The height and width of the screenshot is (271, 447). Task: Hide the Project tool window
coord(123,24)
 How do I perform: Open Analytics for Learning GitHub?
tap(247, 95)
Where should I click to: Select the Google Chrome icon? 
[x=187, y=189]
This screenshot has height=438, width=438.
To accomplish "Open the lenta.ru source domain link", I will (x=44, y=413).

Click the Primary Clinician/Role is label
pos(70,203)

########

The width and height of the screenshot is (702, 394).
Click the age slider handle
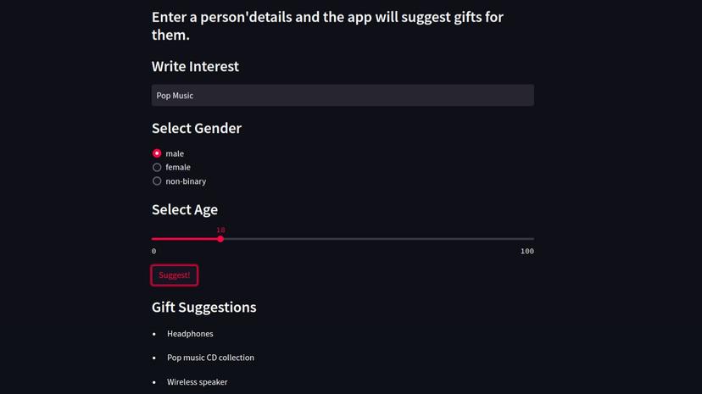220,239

########

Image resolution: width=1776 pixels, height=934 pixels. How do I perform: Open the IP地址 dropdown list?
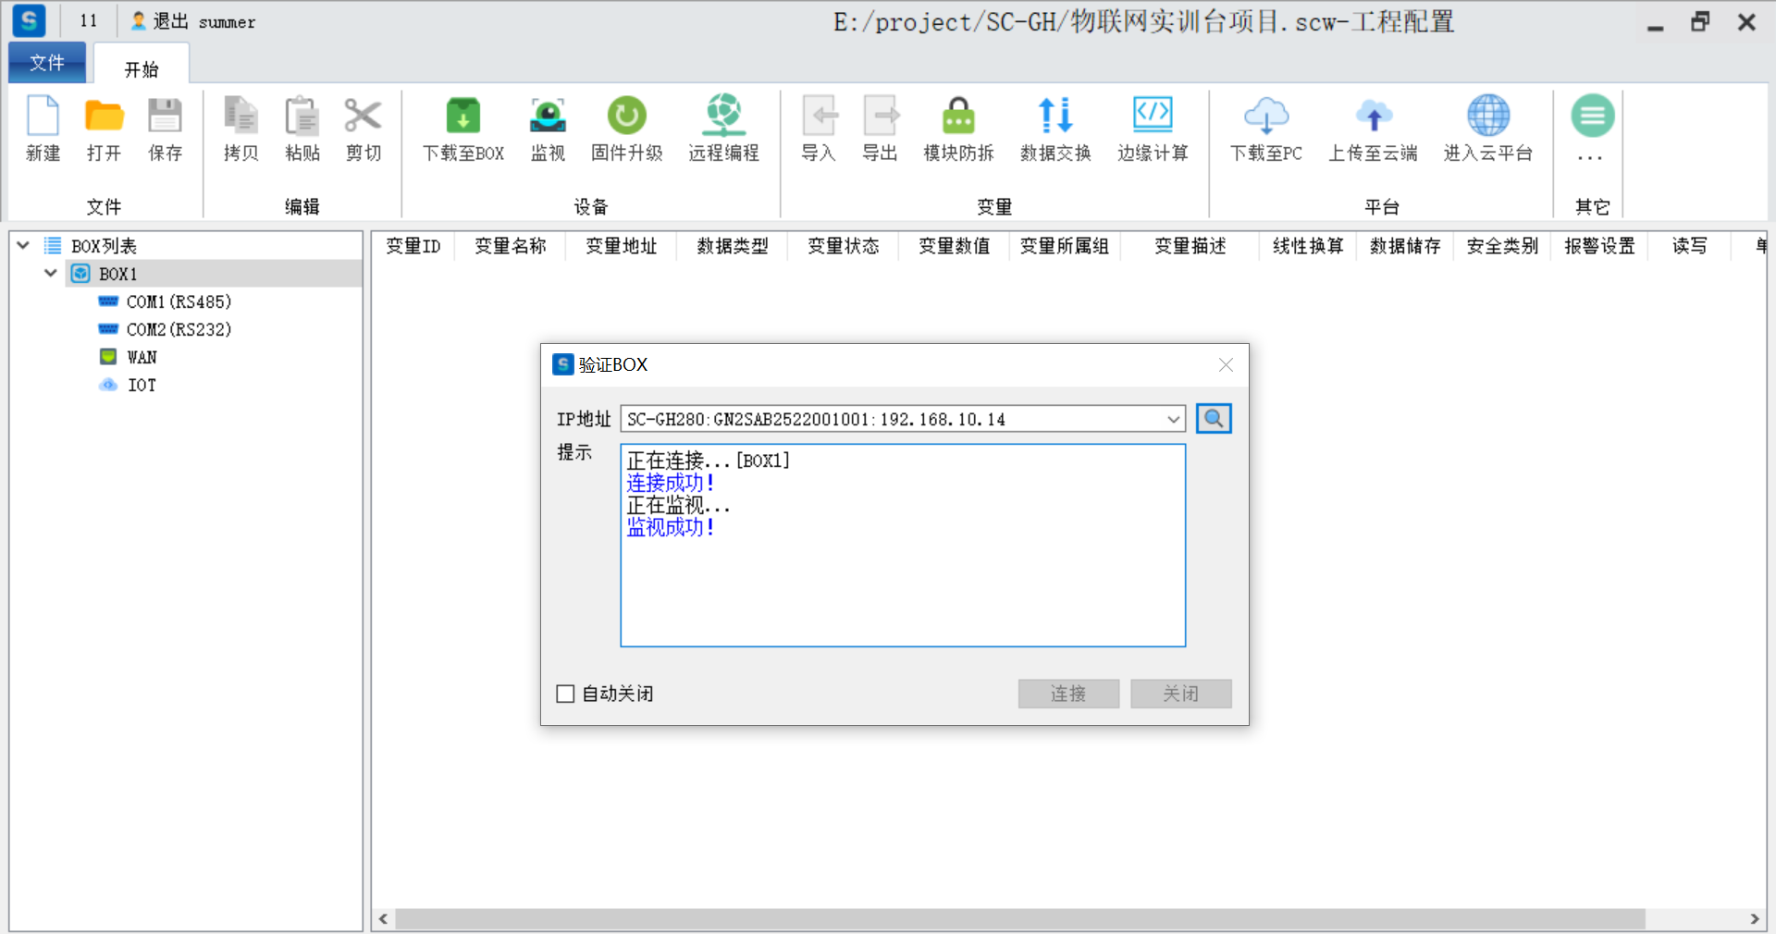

########

What the task asks =>
Everything from the line with "The height and" through the line with "This screenshot has height=438, width=438." should be written out exactly as it appears above, end lines included, and nothing outside that range.

Exercise output =>
The height and width of the screenshot is (271, 447). Task: Hide the Project tool window
coord(123,24)
 How do I perform: Open Analytics for Learning GitHub?
tap(247, 95)
Where should I click to: Select the Google Chrome icon? 
[x=187, y=189]
This screenshot has height=438, width=438.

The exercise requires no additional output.